Le Victor en ligne de mire

7 déc. 2001

La Marine Nationale entend utiliser le Victor comme cible dans des exercices navals, et couler ce vieux cargo au large de la Bretagne. Construit en 1964 par les excellents chantiers navals russes, le Victor contient plusieurs tonnes d’amiante dans le compartiment machine et les calorifugeages, et du pyralène dans les équipements électriques. L’amiante et le pyralène -très toxique pour l’environnement marin-, étaient à cette époque considérés comme indispensables pour maîtriser les risques d’incendie à bord des navires.

Le Victor est à quai à Brest depuis le 4 avril 2000. Dans un état physique, mécanique et social déplorable -les marins n’étaient pas payés depuis 3 mois-, il venait du Tréport, en Seine-Maritime, où il avait chargé 3300 tonnes de blé à destination du port espagnol de Malaga, en Méditerranée. Le Centre de Sécurité des Navires de Rouen, dont les effectifs sont notoirement insuffisants, n’a pu examiner et retenir le Victor au Tréport, d’autant qu’il a quitté le port pendant un week-end, quand les inspecteurs se reposent, une astuce bien connue des armateurs sans le sou.

Quelques mois après, le Victor est devenu la propriété de l’État français. Après un appel d’offres considéré comme infructueux par le Préfet du Finistère, il a été décidé de couler le Victor en partenariat avec la Marine Nationale. Robin des Bois apprécie que le Victor n’aille pas comme le Han, l’Oscar Jupiter, et peut-être le Junior M rejoindre la horde des bateaux-poubelles sur l’océan mondial.

Pour autant l’immersion du navire est inadmissible. Il n’est d’ailleurs pas sûr qu’elle soit acquise. A ce jour, les services du Ministère de l’Environnement n’ont été saisis d’aucune demande d’autorisation d’immersion. C’est ce ministère qui est garant des conventions internationales interdisant ou réglementant l’immersion des navires et des déchets dans l’Atlantique. Le dossier d’instruction visant à l’éventuelle immersion du Victor n’existe pas encore, en dehors des déclarations d’intention du Préfet du Finistère. Il doit démontrer que le navire sera débarrassé de tous ses matériaux toxiques ou non dégradables, et qu’il n’existe pas d’alternatives techniques économiquement acceptables à l’immersion. Après avoir délivré son autorisation au Préfet Maritime de Brest qui est l’autorité pertinente, le Ministère de l’Environnement en avertira le secrétariat de la Convention Ospar relative à la protection de l’environnement marin de l’Atlantique Nord-Est.

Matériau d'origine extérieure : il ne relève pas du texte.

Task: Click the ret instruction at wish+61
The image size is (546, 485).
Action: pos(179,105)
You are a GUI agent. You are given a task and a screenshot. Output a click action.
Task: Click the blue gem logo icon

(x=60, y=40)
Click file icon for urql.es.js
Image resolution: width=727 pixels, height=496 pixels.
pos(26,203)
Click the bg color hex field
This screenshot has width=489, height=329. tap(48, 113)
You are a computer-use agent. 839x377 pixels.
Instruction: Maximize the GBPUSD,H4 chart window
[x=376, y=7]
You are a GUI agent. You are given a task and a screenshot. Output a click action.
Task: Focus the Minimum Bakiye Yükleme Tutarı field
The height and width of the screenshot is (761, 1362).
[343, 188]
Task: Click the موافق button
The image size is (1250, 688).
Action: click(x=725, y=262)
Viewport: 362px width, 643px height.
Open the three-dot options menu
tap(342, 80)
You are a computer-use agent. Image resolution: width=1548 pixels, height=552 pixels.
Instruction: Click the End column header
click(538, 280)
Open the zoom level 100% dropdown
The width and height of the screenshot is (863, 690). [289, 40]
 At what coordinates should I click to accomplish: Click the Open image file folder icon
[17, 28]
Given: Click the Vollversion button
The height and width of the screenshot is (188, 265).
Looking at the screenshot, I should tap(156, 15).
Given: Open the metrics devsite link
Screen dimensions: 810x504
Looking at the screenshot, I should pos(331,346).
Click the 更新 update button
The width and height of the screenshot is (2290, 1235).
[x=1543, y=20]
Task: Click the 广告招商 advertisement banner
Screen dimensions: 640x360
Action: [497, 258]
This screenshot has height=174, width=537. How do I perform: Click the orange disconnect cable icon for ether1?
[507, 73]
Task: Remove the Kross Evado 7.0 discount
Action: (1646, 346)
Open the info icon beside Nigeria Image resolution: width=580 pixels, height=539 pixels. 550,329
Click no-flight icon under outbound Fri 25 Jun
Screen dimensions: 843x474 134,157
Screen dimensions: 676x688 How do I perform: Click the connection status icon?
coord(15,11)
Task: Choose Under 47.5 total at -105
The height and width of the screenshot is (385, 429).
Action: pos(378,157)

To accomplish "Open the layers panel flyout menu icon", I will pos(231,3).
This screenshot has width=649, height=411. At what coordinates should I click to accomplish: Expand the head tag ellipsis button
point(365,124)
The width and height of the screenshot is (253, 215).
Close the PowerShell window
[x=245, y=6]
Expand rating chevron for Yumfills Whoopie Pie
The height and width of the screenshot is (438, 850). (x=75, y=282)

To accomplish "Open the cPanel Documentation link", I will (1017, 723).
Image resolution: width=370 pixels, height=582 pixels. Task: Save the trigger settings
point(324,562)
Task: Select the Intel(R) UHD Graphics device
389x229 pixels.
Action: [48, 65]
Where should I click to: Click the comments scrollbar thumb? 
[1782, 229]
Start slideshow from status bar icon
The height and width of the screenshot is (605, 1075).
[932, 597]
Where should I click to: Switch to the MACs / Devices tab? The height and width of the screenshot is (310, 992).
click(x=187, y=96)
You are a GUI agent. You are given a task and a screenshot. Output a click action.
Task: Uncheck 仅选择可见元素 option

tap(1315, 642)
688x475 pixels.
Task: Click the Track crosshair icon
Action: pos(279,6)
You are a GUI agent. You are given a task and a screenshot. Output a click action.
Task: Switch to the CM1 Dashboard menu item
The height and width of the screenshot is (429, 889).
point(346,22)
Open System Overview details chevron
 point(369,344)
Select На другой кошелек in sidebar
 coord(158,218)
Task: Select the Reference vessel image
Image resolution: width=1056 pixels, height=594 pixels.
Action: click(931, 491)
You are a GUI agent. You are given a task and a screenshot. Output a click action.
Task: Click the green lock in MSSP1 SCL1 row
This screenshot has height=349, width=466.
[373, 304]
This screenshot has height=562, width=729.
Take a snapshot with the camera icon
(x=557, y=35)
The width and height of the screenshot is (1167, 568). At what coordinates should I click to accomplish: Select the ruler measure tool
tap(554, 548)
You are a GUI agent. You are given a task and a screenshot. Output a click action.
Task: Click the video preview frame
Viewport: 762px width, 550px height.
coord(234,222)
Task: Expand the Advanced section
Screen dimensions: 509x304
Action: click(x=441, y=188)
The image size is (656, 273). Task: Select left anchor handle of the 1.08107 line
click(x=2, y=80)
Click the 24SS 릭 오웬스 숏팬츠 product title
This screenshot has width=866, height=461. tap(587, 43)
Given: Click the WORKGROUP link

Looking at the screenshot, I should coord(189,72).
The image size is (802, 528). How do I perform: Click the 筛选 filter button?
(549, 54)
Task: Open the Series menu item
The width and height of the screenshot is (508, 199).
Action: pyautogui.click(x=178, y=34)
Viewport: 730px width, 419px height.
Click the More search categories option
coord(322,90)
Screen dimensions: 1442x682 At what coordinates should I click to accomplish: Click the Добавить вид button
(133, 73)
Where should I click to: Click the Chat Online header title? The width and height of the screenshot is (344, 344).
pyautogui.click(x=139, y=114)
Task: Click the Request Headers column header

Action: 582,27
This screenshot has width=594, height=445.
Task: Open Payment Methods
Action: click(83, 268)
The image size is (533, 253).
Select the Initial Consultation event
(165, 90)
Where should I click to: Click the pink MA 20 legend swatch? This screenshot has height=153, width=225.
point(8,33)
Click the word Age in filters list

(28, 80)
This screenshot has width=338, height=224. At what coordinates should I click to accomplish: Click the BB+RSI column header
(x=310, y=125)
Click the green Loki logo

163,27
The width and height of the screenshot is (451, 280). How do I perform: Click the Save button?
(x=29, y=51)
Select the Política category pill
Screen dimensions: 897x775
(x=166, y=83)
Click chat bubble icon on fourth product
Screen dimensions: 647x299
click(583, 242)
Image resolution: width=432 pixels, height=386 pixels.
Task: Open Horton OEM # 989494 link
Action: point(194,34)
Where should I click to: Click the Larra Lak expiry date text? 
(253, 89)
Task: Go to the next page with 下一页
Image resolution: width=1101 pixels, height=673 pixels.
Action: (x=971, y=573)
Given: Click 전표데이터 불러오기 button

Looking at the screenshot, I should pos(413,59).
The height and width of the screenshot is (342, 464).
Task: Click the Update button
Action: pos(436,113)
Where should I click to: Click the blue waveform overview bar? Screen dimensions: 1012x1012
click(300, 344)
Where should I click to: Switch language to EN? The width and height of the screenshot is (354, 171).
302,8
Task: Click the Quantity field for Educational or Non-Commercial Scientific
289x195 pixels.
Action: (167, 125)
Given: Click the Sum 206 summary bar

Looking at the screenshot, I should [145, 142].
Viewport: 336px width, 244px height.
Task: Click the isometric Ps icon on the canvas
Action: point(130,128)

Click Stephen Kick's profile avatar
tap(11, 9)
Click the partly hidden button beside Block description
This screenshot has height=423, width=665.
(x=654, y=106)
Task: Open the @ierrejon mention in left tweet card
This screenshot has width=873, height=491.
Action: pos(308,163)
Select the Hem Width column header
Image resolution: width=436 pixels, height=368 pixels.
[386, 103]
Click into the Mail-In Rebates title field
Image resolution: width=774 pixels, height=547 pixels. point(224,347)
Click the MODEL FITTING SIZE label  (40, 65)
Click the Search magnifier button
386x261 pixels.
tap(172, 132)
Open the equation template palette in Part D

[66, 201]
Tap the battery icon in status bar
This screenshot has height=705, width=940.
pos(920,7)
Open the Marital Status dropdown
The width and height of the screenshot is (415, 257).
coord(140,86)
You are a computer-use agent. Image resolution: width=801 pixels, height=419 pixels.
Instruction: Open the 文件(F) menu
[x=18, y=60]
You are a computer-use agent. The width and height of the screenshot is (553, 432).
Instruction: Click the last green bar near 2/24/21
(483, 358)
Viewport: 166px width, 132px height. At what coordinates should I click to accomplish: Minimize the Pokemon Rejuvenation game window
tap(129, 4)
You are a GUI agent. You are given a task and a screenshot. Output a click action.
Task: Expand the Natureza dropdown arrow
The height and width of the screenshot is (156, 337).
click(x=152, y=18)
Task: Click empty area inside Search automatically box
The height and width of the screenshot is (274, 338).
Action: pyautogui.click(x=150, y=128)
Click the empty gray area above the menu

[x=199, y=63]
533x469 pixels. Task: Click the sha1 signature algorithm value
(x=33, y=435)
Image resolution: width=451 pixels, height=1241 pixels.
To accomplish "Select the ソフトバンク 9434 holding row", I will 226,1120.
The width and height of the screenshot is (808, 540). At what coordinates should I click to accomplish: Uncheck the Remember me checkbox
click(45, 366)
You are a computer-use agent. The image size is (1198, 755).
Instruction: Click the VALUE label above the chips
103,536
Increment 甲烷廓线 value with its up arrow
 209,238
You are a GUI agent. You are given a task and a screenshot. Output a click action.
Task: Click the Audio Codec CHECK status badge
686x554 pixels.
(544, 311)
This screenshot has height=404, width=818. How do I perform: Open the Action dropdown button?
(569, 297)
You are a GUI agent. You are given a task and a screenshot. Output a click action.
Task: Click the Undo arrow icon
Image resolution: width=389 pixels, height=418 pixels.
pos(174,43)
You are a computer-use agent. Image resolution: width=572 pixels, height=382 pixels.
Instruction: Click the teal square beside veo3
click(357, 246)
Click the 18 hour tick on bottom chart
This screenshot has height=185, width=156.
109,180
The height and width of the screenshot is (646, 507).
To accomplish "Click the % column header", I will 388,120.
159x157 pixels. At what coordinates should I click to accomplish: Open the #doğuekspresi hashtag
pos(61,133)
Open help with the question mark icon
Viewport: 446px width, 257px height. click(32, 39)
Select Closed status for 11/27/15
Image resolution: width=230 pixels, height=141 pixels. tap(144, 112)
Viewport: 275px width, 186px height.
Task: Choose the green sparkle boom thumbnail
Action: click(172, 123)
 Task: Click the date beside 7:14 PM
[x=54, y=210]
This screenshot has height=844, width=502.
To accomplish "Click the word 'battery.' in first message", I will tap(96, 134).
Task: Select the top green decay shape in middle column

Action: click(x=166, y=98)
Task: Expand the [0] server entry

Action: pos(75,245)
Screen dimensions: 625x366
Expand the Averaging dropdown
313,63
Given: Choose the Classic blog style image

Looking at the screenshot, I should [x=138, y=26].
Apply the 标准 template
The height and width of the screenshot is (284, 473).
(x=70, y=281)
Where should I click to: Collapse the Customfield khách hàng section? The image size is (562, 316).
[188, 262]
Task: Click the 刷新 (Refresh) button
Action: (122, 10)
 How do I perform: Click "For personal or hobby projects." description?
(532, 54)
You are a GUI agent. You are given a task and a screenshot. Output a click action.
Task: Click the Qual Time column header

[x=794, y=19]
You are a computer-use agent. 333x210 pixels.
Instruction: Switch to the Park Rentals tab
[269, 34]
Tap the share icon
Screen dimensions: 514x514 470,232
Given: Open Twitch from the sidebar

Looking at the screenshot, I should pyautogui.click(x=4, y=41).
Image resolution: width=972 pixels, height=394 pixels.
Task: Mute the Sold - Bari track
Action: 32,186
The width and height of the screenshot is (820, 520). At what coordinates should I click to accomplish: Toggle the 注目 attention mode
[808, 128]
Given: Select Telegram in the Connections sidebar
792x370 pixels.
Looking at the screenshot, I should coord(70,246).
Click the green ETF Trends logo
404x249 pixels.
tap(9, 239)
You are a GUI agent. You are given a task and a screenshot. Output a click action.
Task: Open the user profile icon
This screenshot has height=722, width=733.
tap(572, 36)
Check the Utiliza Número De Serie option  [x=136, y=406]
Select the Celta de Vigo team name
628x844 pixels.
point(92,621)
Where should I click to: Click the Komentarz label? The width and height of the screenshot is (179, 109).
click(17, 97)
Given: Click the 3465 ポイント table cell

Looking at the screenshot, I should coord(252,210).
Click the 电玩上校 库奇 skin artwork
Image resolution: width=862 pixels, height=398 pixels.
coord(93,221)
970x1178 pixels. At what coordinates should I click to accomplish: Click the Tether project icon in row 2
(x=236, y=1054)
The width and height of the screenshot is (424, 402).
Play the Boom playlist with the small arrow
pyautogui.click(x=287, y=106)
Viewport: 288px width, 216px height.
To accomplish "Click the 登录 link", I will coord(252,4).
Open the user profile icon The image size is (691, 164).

Sur les quais, on entend dire que les choses doivent aller très vite. Nous entendons qu’elles se fassent bien, en phase avec l’opinion publique, dans le respect des conventions internationales en vigueur et en préparation, comme la Convention sur l’enlèvement des épaves qui devrait être adoptée en 2002 par l’Organisation Maritime Internationale. Il n’est plus temps de couler des navires ou de laisser des épaves au fond de l’eau comme celles de l’Erika et du Ievoli Sun. Il est temps de relancer en Europe de l’ouest une industrie de la déconstruction des navires et du recyclage de leurs métaux ferreux et non-ferreux. Brest à cet égard est remarquablement placée.

Robin des Bois s’associe aux protestations de la CFDT et de tous ceux qui considèrent que la mer n’est plus une poubelle. Des courriers en ce sens sont envoyés au Ministre de l’environnement, au Ministre des Transports, et au Premier Ministre.